The cost of this approach is that I have to store pointers to two tables per floor instead of one, but I think the tradeoff is worth it at this stage.

Implementing this couldn’t be easier. First I add wall table pointers to my floor data:

;----------------
; floor data
floor_map0:
    .byte $03, $03 ;dimensions of floor
    .word floor0_ew_walls ;ptr to ew wall lookup table
    .word floor0_ns_walls ;ptr to ns wall lookup table
    .word f0_r00, f0_r10, f0_r20 ;ptrs to room data
    .word f0_r01, f0_r11, f0_r21
    .word f0_r02, f0_r12, f0_r22

Next I update my load_floor routine to read these new pointers and store them in RAM:

;----------------
; load_floor expects the floor number in A
load_floor:
    sta map_floor   ;current floor
    asl
    tay
    lda map_ptr   ;this is a pointer to the floor lookup table
    sta temp_ptr2
    lda map_ptr+1
    sta temp_ptr2+1

    lda (temp_ptr2), y   ;get the pointers to the floor data
    sta floor_ptr
    sta temp_ptr1
    iny
    lda (temp_ptr2), y
    sta floor_ptr+1
    sta temp_ptr1+1

    ldy #$00     ;now let's read and set the floor's dimensions
    lda (temp_ptr1), y
    sta floor_dim_x
    iny
    lda (temp_ptr1), y
    sta floor_dim_y
    iny

    lda (temp_ptr1), y ;store the ptrs to the wall tables
    sta ew_walls_ptr
    iny
    lda (temp_ptr1), y
    sta ew_walls_ptr+1
    iny

    lda (temp_ptr1), y
    sta ns_walls_ptr
    iny
    lda (temp_ptr1), y
    sta ns_walls_ptr+1
    iny

    tya  ;update floor_ptr to the first room after the header
    clc
    adc floor_ptr
    bcc @done
    inc floor_ptr+1
 @done:
    sta floor_ptr
    rts

Then I modify the wall-building routine to calculate indexes and read from the wall tables. The last step is to reorganize my data: remove wall bytes from the individual room data and stick them in tables. Very quick fix.

Conclusion

Separating the wall data from the room data is going to save me a lot of ROM space. It also prevents the possibility of non-matching shared walls (I’m still entering all the data by hand, and I mistype from time to time). It’s sped up the map-building process too.

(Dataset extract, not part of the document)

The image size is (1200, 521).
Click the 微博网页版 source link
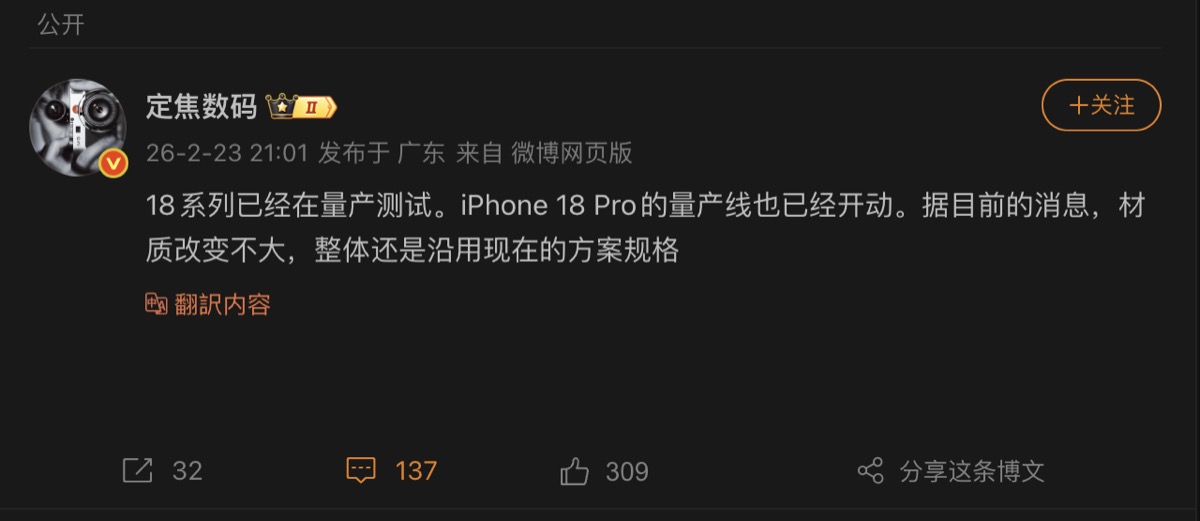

Come to think of it, I might try to implement something similar for stairs. Stairs_up and stairs_down need to line up on the z-axis. In a way the ceilings and floors are like walls themselves, just with fewer openings (stairs) across the whole map. I’ll save that battle for another day.

Thanks again Roth!

Related Posts

  1. Explorer: 3 – Room Data
  2. Explorer: 4 – Inner Room Data
  3. Explorer: 2 – Attributes
  4. Explorer: 9 – Sprite Movement
  5. Explorer: 7 – Sprite Time

4 Responses to “Explorer: 5 – Walls Again”

  1. Rob says:

    No prob, it’s all about sharing ideas : D Looks pretty good!

    I can’t wait to see if you implement the z-axis of the stairs; that’s a REALLY interesting approach! It’d be in an actual 3D-ish kind of world then, code-wise at least.

  2. Thomas says:

    @Rob: Well, it’s already 3D-ish code-wise in that there are floors and you can navigate them via stairs and pitfalls. In that sense there already is a z-axis. What I meant was to have a similar system as I do for the walls with the stairs – have two rooms read the same stair byte from a table instead of each declaring a stair explicitly. I don’t know if it will be worth the trouble though, because not every room has stairs.

    btw, I made up a little video of room navigation. I’ll stick it in the next post.

  3. Rob says:

    Yeah, I guess you’re right. I suppose I was thinking along the lines of how the data would all be called similarly or something haha

    Can’t wait for the vid!

  4. Thomas says:

    @Rob: No need to wait anymore. The video’s up!